_TASK REQUIREMENTS_
Summarize the passage on language models and OpenAI in two sentences.
** SOURCE PASSAGE follows **
I hear you buddy, and I don't understand the comments either.
LLMs are brainless - yes. BUT they allow you to create work that in your view is excellent in a very short time. Almost instantly.
Want to turn your brain farts into a great letter or document - they're perfect. Want it to write code (and tests) that you can scan through and ensure is correct - very near perfect, and in a tiny fraction of the time you can do it yourself.
So what if they have flaws... they're a frigging awesome tool for us to use. And like chess computers they're only going to get better.
this story over one Arse Technical was that Mira Murati couldn't face even the vaguest possibility of spending the better (worse) part of a decade sharing a facility with Elizabeth Holmes. For heaven's sake the prospect of tens years in the forced company of that decidely brain dead bunny boiler....
Theranos' greatest crime wasn't that it defrauded investors but rather that it deprived very powerful and, in their minds, important people of a minuscule part their certainly equally ill-gotten fortunes.
While OpenAI almost certainly hasn't broken any US laws that apply to normal people (so far), if the whole operation falls well short of the over spruiked benefits, as it very likely will, then the special offense of depriving the powerful and important will necessarily require fairly long terms of imprisionment for someone. Mira and the other refugees have decided they don't want to be that someone.
** End of SOURCE PASSAGE **
** DATASET RECORDS follows **
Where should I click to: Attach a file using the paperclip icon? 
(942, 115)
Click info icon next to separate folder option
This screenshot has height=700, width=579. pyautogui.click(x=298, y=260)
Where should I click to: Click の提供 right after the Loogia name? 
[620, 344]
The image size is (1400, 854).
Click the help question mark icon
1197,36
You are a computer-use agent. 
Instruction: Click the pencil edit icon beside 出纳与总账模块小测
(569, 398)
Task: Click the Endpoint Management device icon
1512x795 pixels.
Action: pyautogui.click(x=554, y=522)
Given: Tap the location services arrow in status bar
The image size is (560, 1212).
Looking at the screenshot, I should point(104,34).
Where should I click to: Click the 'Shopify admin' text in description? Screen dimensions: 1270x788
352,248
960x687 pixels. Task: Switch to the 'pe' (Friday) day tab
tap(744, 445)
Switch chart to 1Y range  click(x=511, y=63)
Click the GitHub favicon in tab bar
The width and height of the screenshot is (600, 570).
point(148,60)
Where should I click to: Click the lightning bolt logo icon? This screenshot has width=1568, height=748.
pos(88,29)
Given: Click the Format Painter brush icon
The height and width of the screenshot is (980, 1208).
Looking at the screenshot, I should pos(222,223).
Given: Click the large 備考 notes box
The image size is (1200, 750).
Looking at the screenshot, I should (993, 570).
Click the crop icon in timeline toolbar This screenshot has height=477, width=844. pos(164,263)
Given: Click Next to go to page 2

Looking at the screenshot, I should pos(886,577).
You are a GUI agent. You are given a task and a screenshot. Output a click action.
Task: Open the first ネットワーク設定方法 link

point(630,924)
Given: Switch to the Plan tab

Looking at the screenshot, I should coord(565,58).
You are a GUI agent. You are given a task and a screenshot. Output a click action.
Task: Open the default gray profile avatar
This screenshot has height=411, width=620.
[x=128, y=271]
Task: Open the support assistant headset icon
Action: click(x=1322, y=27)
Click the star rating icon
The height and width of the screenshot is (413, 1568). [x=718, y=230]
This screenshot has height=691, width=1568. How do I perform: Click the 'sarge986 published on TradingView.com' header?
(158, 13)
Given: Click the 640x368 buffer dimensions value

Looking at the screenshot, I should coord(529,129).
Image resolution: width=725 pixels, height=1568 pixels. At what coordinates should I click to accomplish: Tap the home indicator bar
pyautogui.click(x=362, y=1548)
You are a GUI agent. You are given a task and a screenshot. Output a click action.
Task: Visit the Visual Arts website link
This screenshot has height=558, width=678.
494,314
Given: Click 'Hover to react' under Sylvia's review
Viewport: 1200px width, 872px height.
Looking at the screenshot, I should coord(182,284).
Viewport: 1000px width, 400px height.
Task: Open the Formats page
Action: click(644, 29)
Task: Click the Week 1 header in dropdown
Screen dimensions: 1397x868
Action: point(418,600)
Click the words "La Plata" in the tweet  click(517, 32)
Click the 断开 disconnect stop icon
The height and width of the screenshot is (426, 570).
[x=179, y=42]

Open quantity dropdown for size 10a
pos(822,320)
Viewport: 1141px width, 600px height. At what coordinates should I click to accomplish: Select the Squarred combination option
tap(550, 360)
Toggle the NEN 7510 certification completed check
** End of DATASET RECORDS **
_EXERCISE SOLUTION_
The passage admits that LLMs are brainless but calls them an awesome tool that almost instantly turns rough ideas into great letters or documents and writes near-perfect code that you can check. It predicts they will only get better, and it argues that if OpenAI falls short of its overhyped benefits, someone will face a long prison term for depriving powerful people, as happened with Theranos, and that Mira Murati and the others who left have decided not to be that person.